Trump grand jury hearing cancelled amid "major dissension" in DA's office

March 23, 2023

This week began with a widespread belief that former President Donald Trump would be indicted in New York over his alleged payment of hush money to adult film actress Stormy Daniels.

However, new revelations from Manhattan District Attorney Alvin Bragg's office are casting doubt on when and even if it will happen. 

"Major dissension" reported among staff

While Fox News reported that a grand jury was expected to hear evidence on Wednesday, the hearing was said to have been later canceled due to "major dissension" among members of Bragg's staff.

"We can’t confirm or comment on grand jury matters," a spokesperson for Bragg's office was quoted as telling the network. Fox News cited a source as saying there are growing concerns about the case's "weakness."

Another hearing was then scheduled for Thursday, but Fox News reported that this was also canceled. Given that New York grand juries do not sit on Fridays, no further proceedings are expected until at least Monday.

Prosecutors contend that former Trump attorney Michael Cohn gave Daniels $130,000 to keep quiet about an affair that she and the president allegedly had a decade earlier.

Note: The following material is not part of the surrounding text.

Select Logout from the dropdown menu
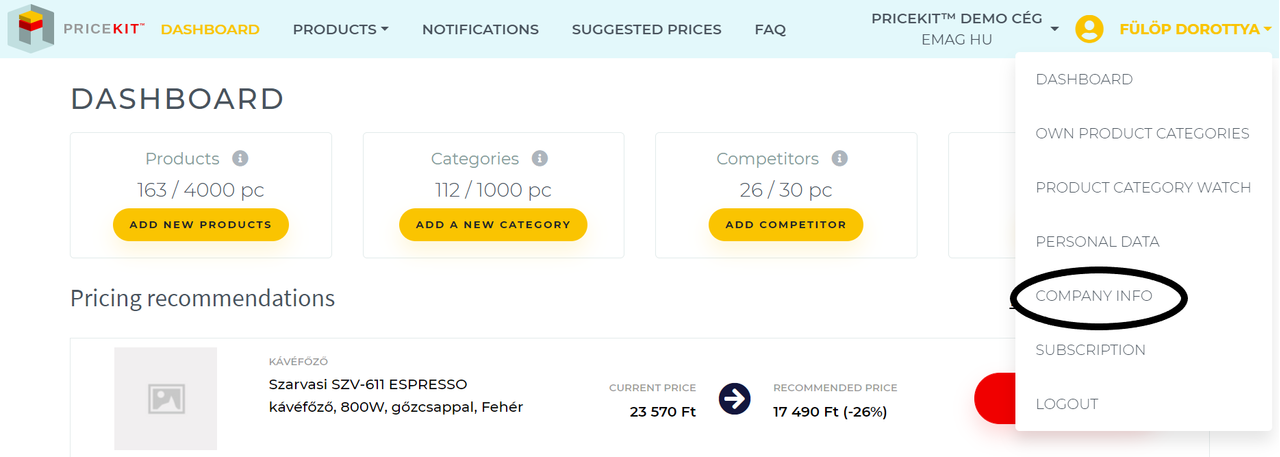Screen dimensions: 1280x457 click(1067, 404)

Trump is then accused of having violated campaign finance laws by reimbursing Cohn through a series of payments disguised as legal fees.

Federal authorities rejected prosecuting Trump

Fox News noted that in 2019, prosecutors in the U.S. Attorney's Office for the Southern District of New York chose not to pursue Trump.

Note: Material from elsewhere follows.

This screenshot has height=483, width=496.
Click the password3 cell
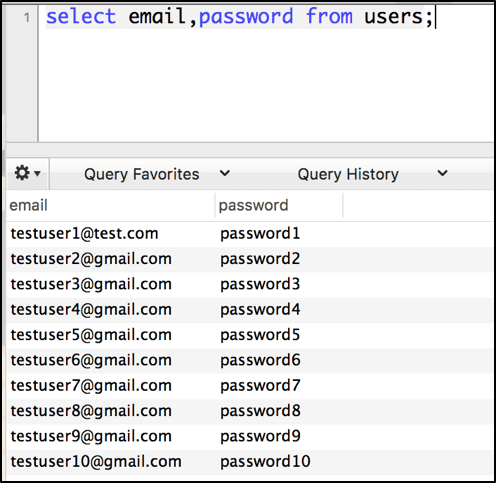click(x=260, y=284)
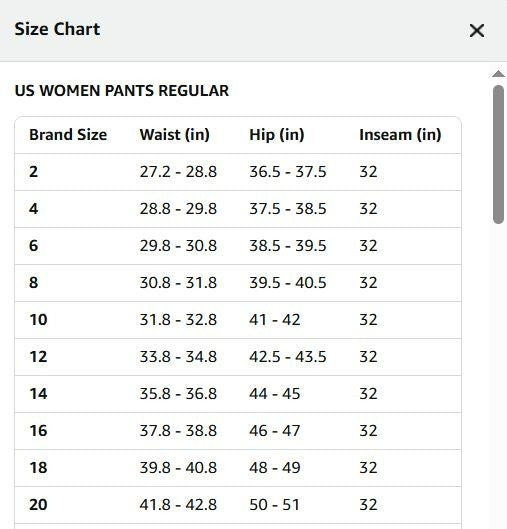
Task: Select the brand size 4 row
Action: click(238, 209)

What's more, the Federal Election Commission wrapped up its investigation into the matter two years ago without taking action.

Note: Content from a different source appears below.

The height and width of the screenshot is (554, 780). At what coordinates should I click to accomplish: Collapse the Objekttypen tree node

Bragg's actions have not just been condemned by Republicans, as George Washington University Law School professor Jonathan Turley wrote an op-ed piece for The Hill last week in which he called the case "legally pathetic."

"In 2018 (yes, that is how long this theory has been around), I wrote how difficult such a federal case would be under existing election laws," Turley wrote. "Now, six years later, the same theory may be shoehorned into a state claim."

Turley accuses Bragg of doing "immense" damage to the rule of law

"It is extremely difficult to show that paying money to cover up an embarrassing affair was done for election purposes as opposed to an array of obvious other reasons, from protecting a celebrity’s reputation to preserving a marriage," Turley insisted.

As an example of this, he pointed to the failed 2011 prosecution of former Democratic presidential candidate John Edwards.

Turley recalled how in that case, Edwards used campaign funds in an attempt to cover up an affair whereas Trump is accused of using his own money.

The law school professor went on to say Bragg is doing "immense" damage to the rule of law, stressing that "the criminal justice system can be a terrible weapon when used for political purposes."